Nell’appello sono contenuti i dati (aggiornati al 24 ottobre): dal 7 ottobre sarebbero state uccise almeno 1.402 persone in Israele e 5.791 (di cui 2.360 minori) nella Striscia di Gaza, mentre i feriti ammonterebbero a circa 5.445 in Israele e a 16.297 nella Striscia di Gaza. Inoltre – anche se meno noto nella Cisgiordania occupata e a Gerusalemme Est – sarebbero stati uccisi almeno 95 palestinesi e 1.738 persone sarebbero state ferite da forze israeliane e coloni. Molte di queste vittime sono – ancora una volta – civili. A questi numeri vanno aggiunti i 23 giornalisti. Nelle riflessioni dei promotori dell’iniziativa, accanto alla condanna di Hamas, si evidenzia come il diritto di Israele alla difesa non sia un diritto alla vendetta. Mentre si parla – senza mezzi termini – dei crimini di guerra di Israele.
“Noi chiediamo il rispetto del diritto internazionale e lo sblocco degli aiuti umanitari”, spiega Silvia Stilli, portavoce dell’Associazione organizzazioni italiane di cooperazione e solidarietà internazionale (AOI). Un concetto che declina con forza Riccardo Noury di Amnesty International: “Serve il cessate il fuoco ora – dice, mentre quasi non prende in considerazione i distinguo che parlano di tregua umanitaria – È un tema di diritti. Senza cessate il fuoco non c’è neanche la possibilità che gli ospedali funzionino, con il fatto che non arrivano i carburanti”. E poi parla senza mezzi termini di una “narrazione schiacciata” su “doppi standard”, di “un sostegno quasi acritico a Israele”, di “una modalità selettiva di esprimere solidarietà alle vittime”. Che costituisce un salto di qualità rispetto a quanto accaduto con l’aggressione russa dell’Ucraina: “Lì è stata immediata la condanna dei crimini di guerra della Russia, quella dei crimini di guerra di Israele deve ancora arrivare netta e inequivocabile”. Mentre il fatto che si confonda Hamas con il popolo palestinese è “un errore non innocente”.

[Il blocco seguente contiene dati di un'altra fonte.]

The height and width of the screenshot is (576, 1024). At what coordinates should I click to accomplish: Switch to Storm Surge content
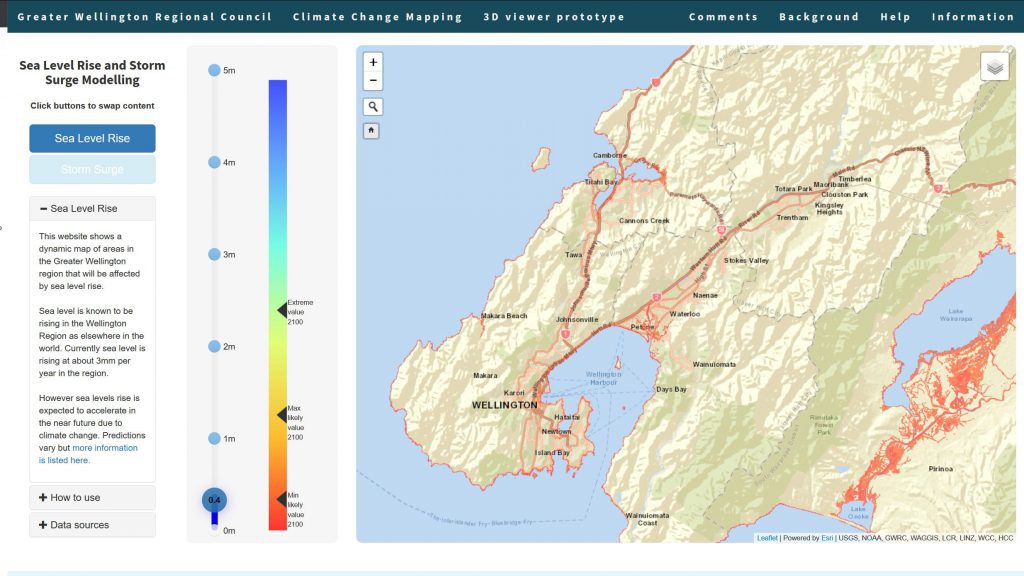click(92, 170)
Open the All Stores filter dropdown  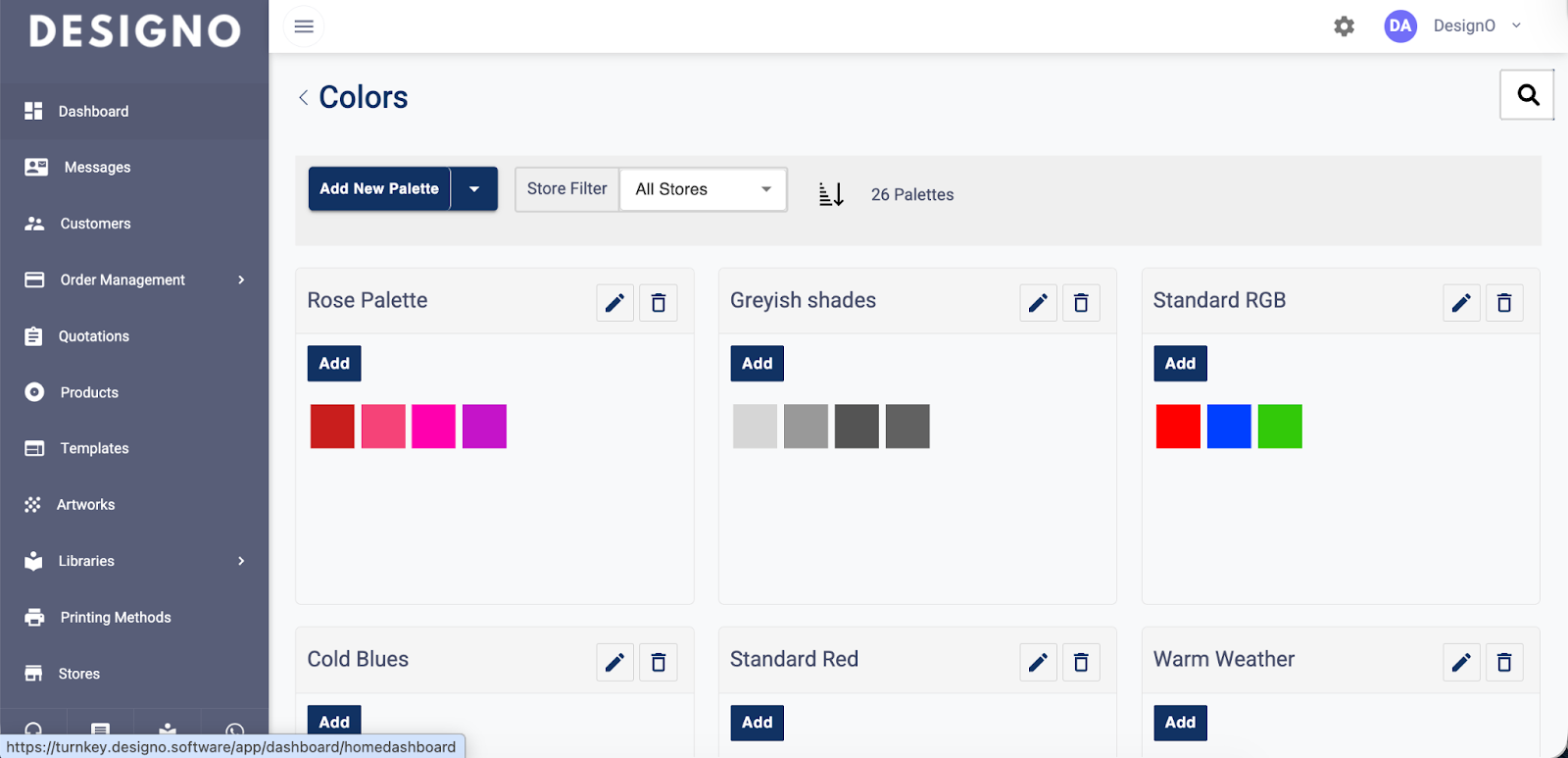pos(703,189)
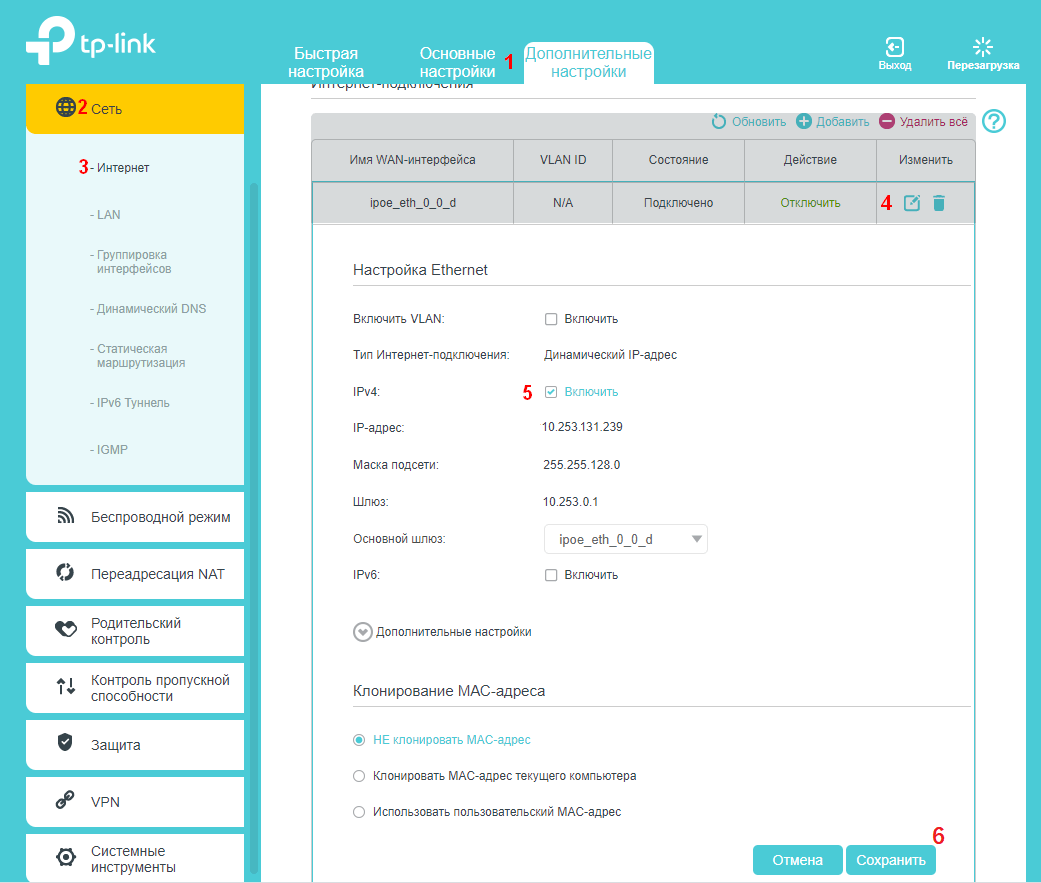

Anche il presidente delle Acli, Emiliano Manfredonia, ci va dritto: “Ci saremo anche noi, per stare dalla parte delle vittime e non di Israele o Palestina. Vorrei dire anche che se Israele è una democrazia deve dimostrare di più”. Per lui, il 7 ottobre è stata una cesura: “Gli attacchi di Hamas sono stati più antisemiti, che anti-Israele”. Denuncia: “Non puoi tenere in scacco un Paese intero senza acqua, né luce. Rispetto la necessità di difendersi, che però non è vendicarsi”. Poi equipara quello che accade nel resto del mondo: “Chiudere le frontiere, alzare i muri è sbagliato. Senza contatto con il dolore degli altri, la pace è impossibile”.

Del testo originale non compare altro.